The American “rent-a-womb” industry is the byproduct of reproductive technology that augments the success of surrogacy, permissive legal structures passed in 2013 that grant easy access to parenthood via surrogacy in California, and, of course, the lure of automatic citizenship.

This industry likely grew in earnest beginning in the 2010s. As a result, we have about eight years until we could see an increase in green card applications from such surrogate-born children turning 21.

We need not assume that Chinese nationals using American surrogates are doing so to undermine the United States. Many may just want to fulfill their dream of parenthood. But it is reasonable to suspect that the Chinese Communist Party (CCP) will exploit this dream to expand its influence in the United States. It’s common to hear stories of the CCP pressuring its citizens, under threat of harm, to pass along information from research and academia, strategically purchase farmland, or exert their influence in Hollywood.

The United States, with its permissive surrogacy policy, is an outlier. Most developed nations have outlawed at least international for-profit, commercial surrogacy. This includes France, Italy, India, Thailand, Nepal, Taiwan, Germany, Portugal, Spain, Australia, New Zealand, Canada, Brazil, Denmark, and Britain, among many others. These countries recognize how exploitative the practice is, despite the potential for economic gain. When India outlawed commercial surrogacy in 2015, for example, it forewent an annual $2.5 billion (USD) market.

Lawmakers on the state and federal levels should carefully examine the commercial surrogacy industry. The first step is to pass a law that clarifies the limits of birthright citizenship. The 14th Amendment was not written with surrogacy in mind.

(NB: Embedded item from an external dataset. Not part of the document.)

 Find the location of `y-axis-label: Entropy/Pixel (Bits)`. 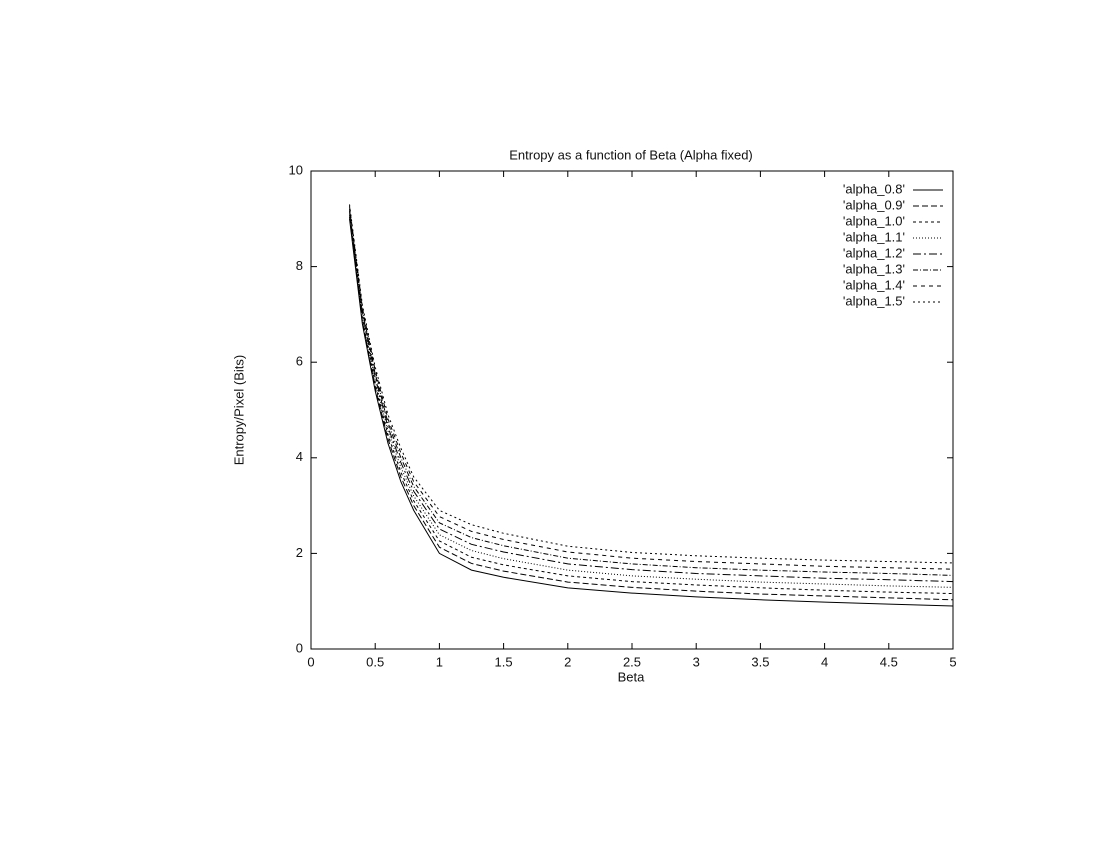

y-axis-label: Entropy/Pixel (Bits) is located at coordinates (238, 410).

One way to reduce demand in the American rent-a-womb market is to ensure that surrogate-born children of foreign nationals cannot maintain citizenship.

Second, lawmakers should hold the American Society of Reproductive Medicine and fertility facilities in California accountable for their complicity in this active market by launching a special report examining international surrogacy. From the American Society for Reproductive Medicine’s official “Chinese Special Interest Group” to its legal preference for unregulated access to surrogacy, there’s plenty of corruption for a report to uncover.

No foreign national has the right to a child created and born in the United States. It’s time for Congress to put an end to this odious practice. Congress should enforce laws that respect American citizenship and work to protect the safety and well-being of children over the preferences of adults in foreign countries.